*** Opening Material for this task ***

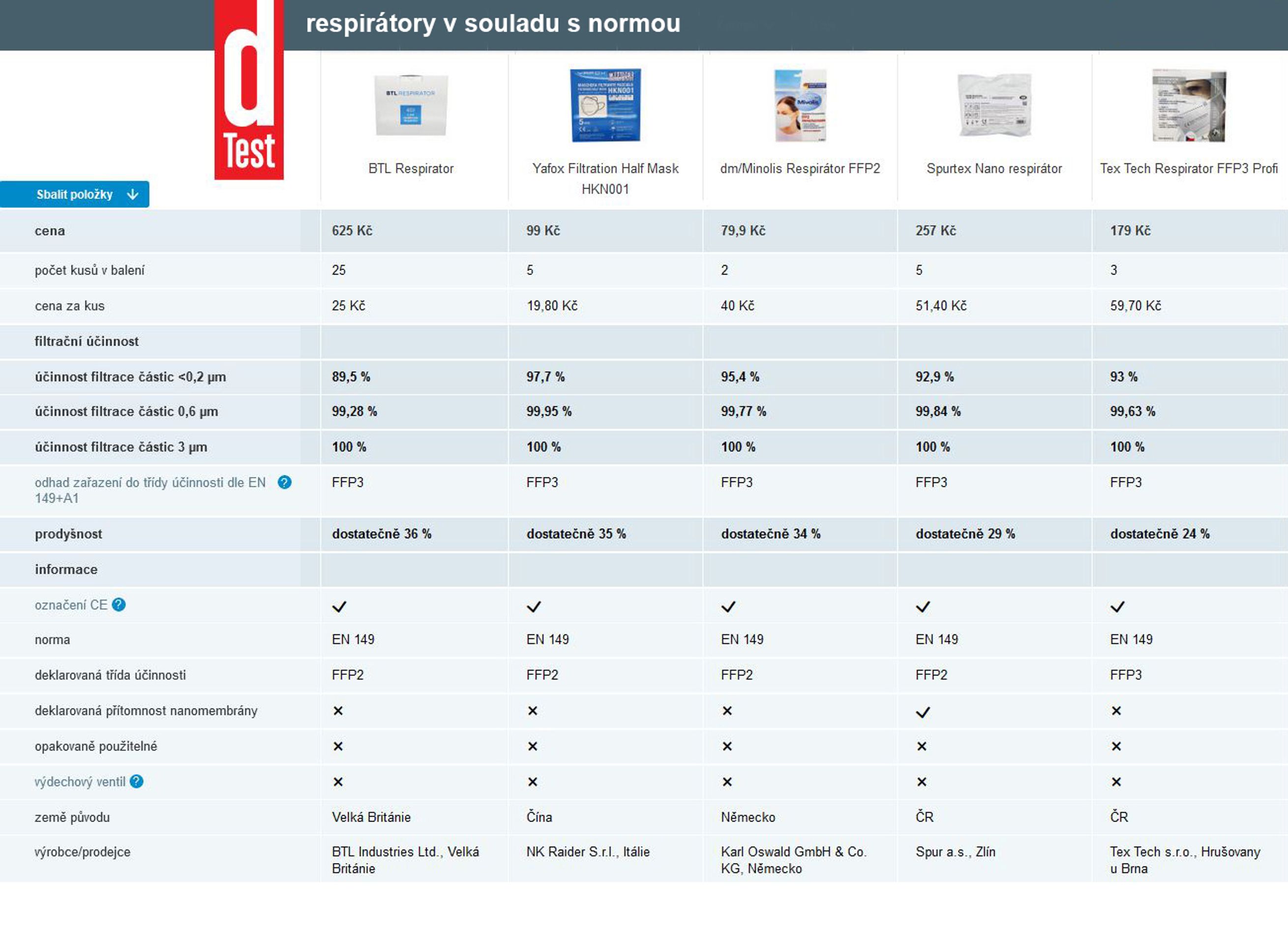The width and height of the screenshot is (1288, 944).
Task: Open help icon for EN 149+A1 class estimate
Action: [285, 482]
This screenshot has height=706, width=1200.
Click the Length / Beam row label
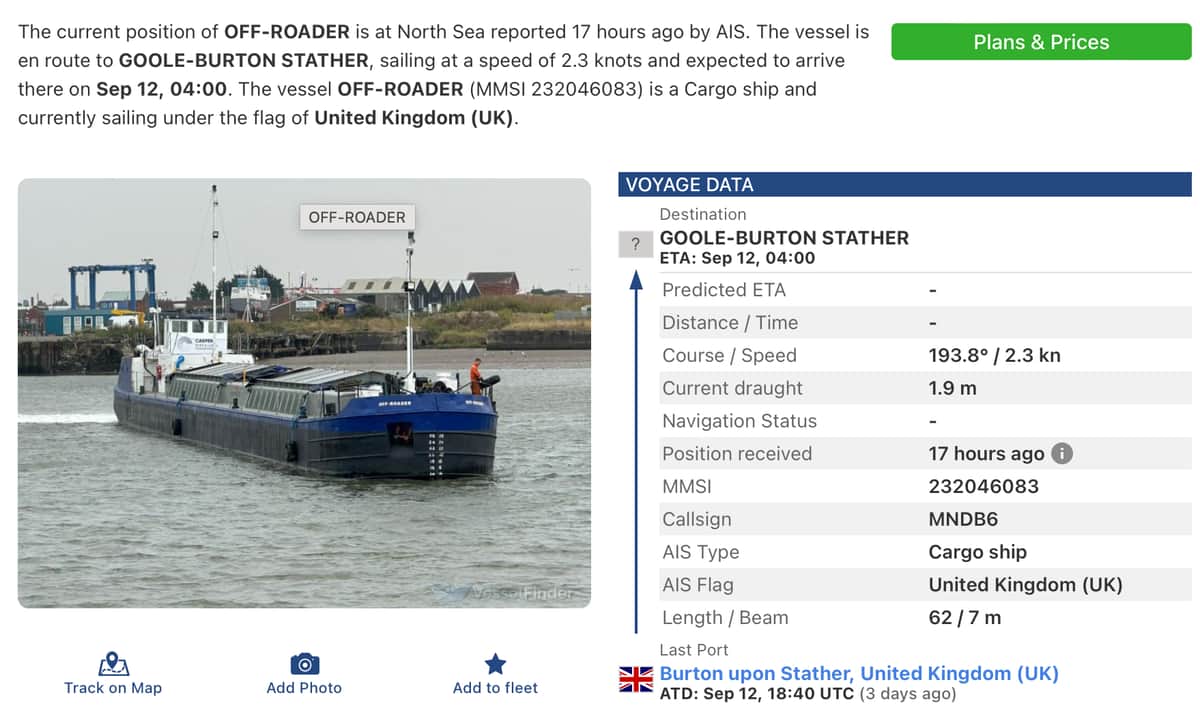tap(725, 618)
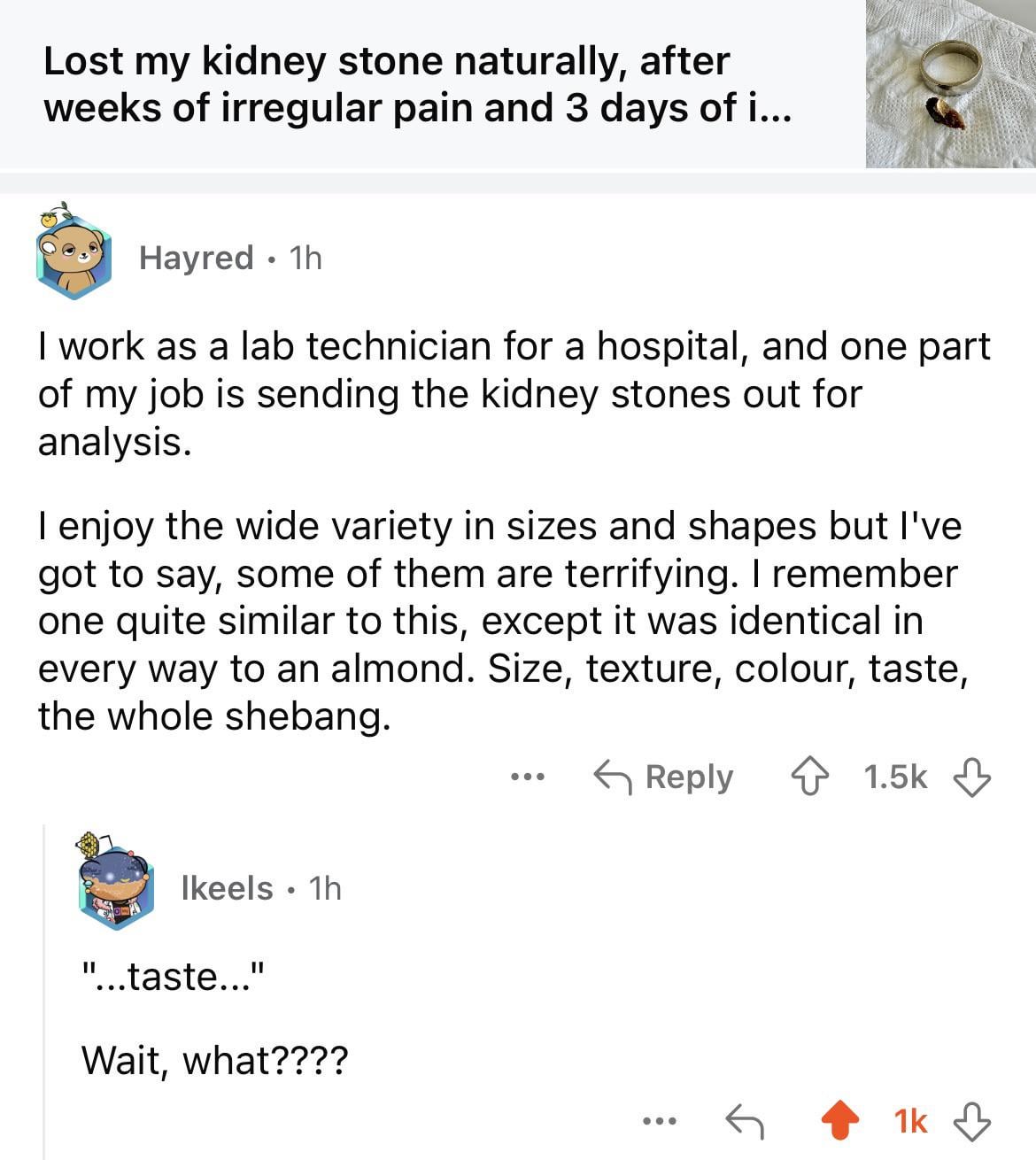1036x1160 pixels.
Task: Click the 1.5k score on Hayred's comment
Action: 894,777
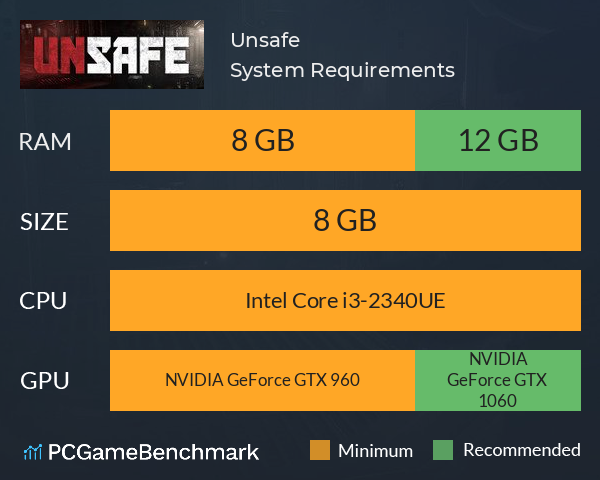Click the Minimum legend label text

point(375,451)
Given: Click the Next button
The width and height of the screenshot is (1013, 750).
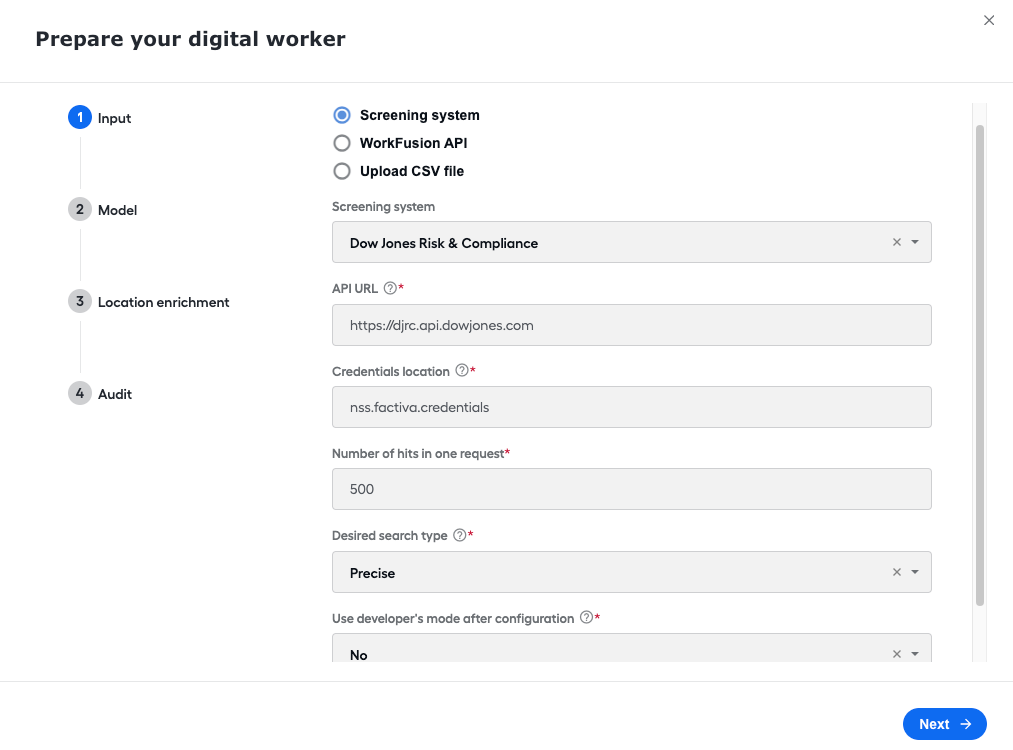Looking at the screenshot, I should click(945, 724).
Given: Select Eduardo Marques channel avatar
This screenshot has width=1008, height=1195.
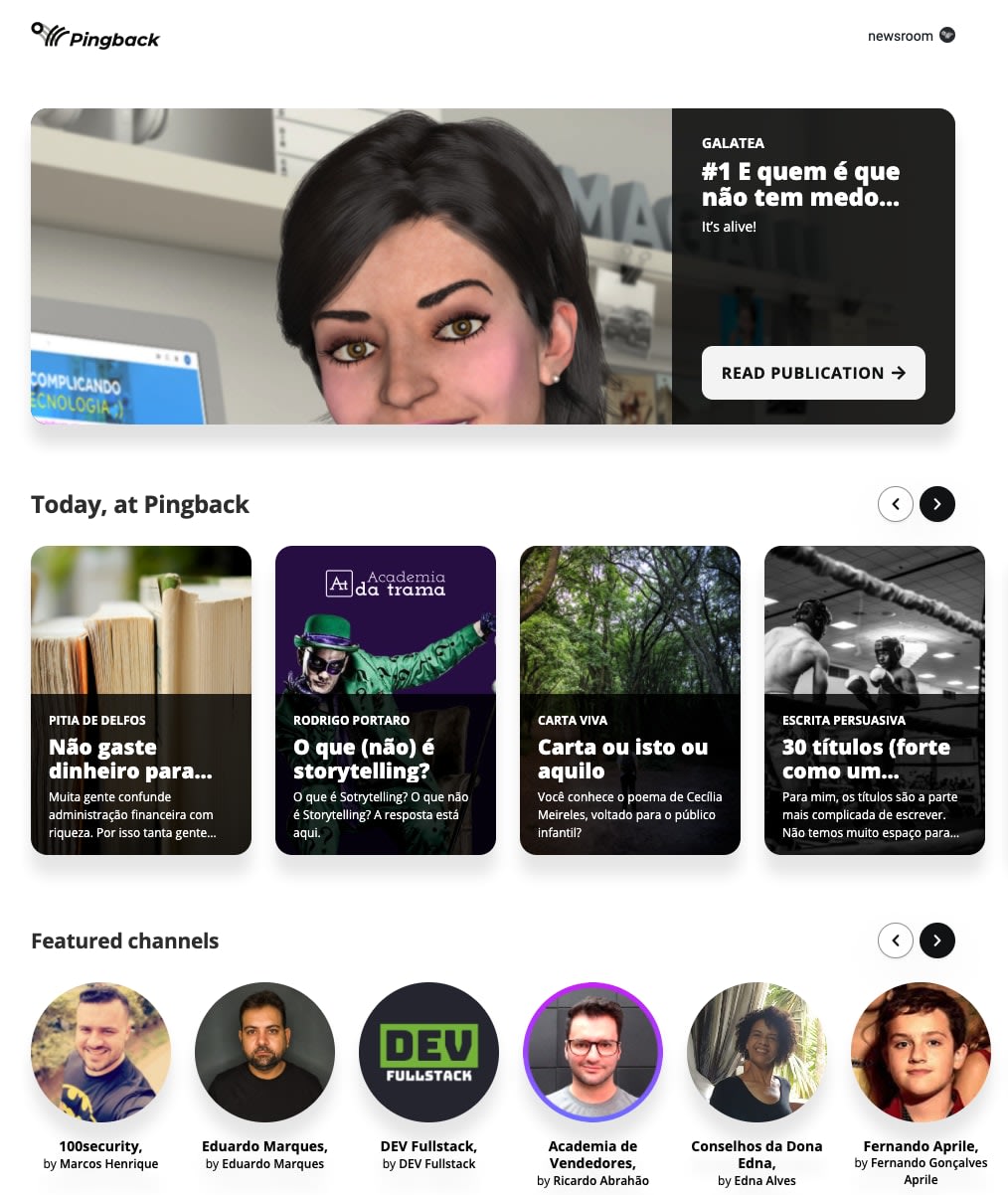Looking at the screenshot, I should 264,1053.
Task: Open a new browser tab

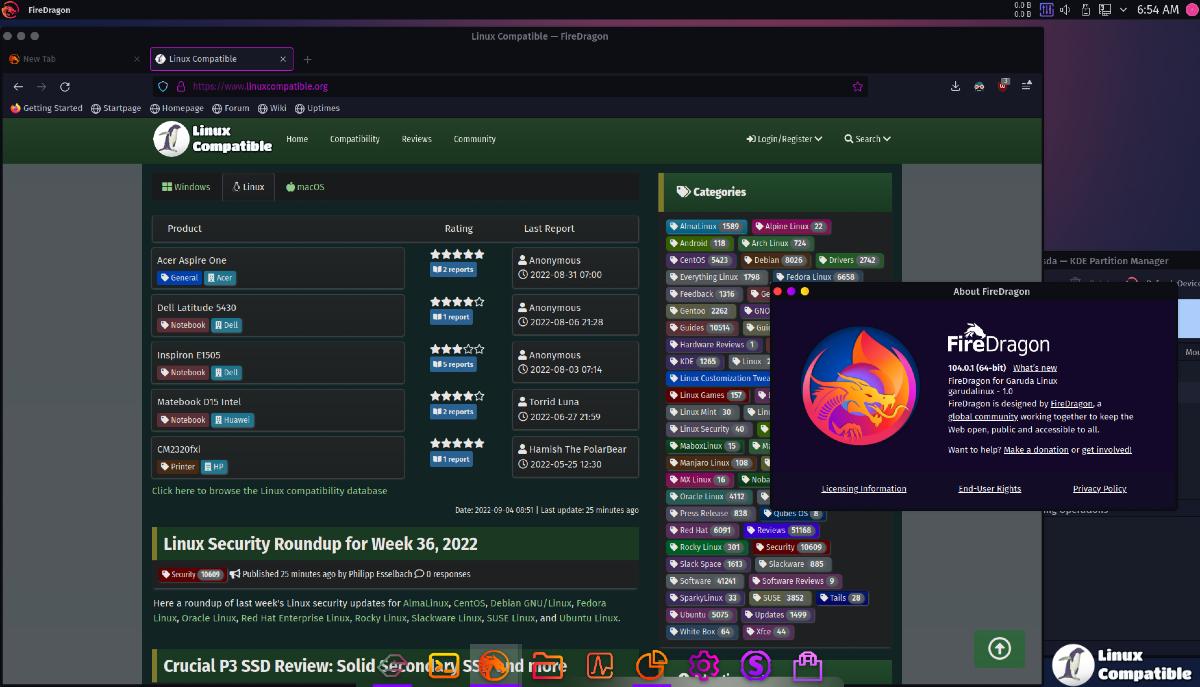Action: 307,59
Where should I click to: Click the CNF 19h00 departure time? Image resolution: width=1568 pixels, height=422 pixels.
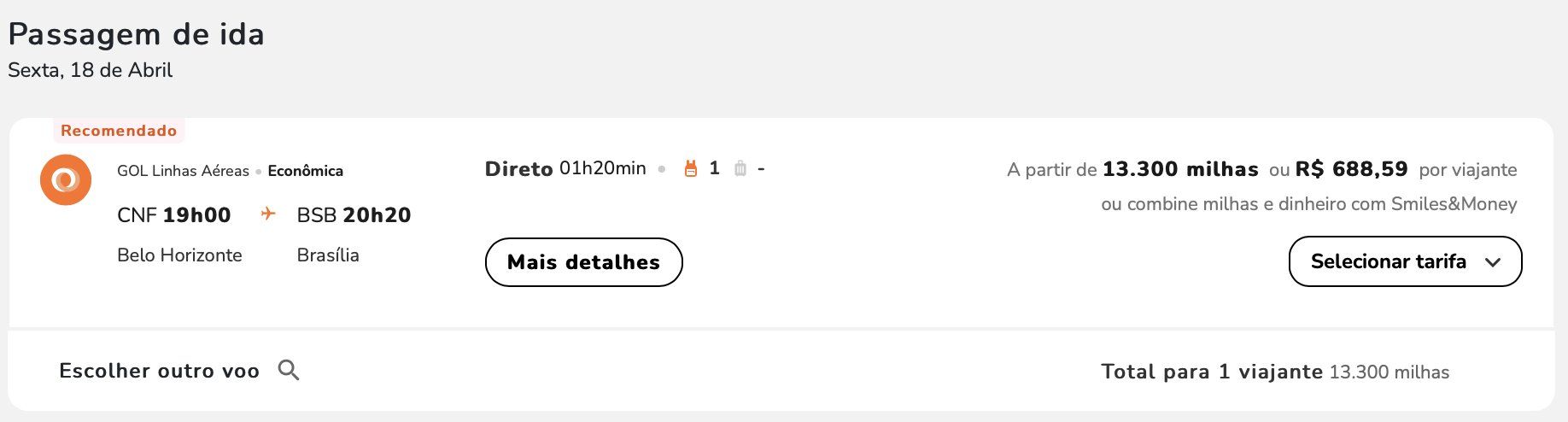[174, 215]
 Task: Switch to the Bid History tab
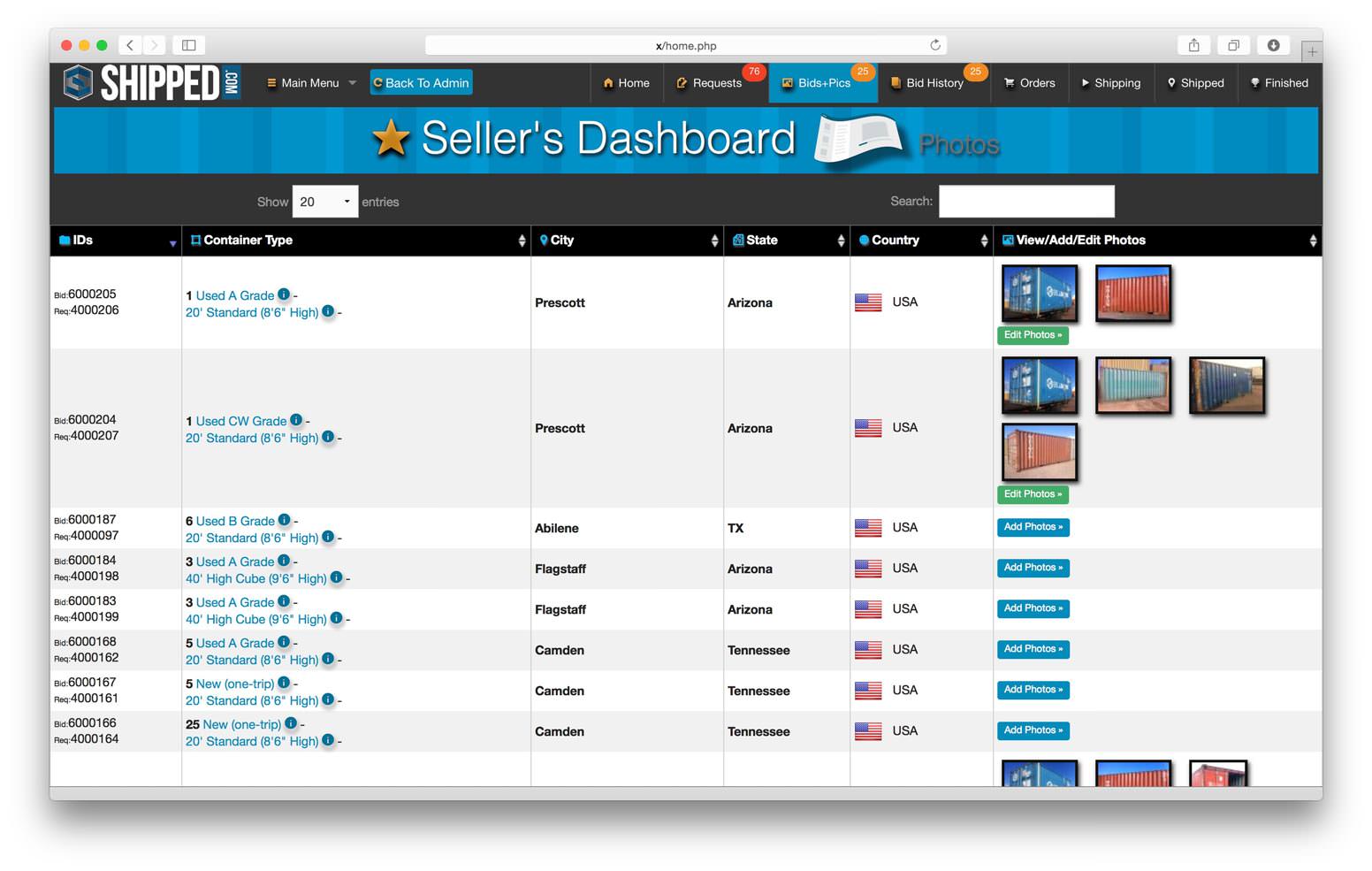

*** Closing Material for this task ***

**Assignment:** Please retype, exactly and only, the lines from the one holding "The width and height of the screenshot is (1013, 750)." to the end of the entries, both ends included, without any pictures.

**Expected output:**
The width and height of the screenshot is (1013, 750).
Looking at the screenshot, I should click(945, 724).
Given: Select Eduardo Marques channel avatar
This screenshot has width=1008, height=1195.
Looking at the screenshot, I should 264,1053.
Task: Open a new browser tab

Action: 307,59
Where should I click to: Click the CNF 19h00 departure time? Image resolution: width=1568 pixels, height=422 pixels.
[174, 215]
 Task: Switch to the Bid History tab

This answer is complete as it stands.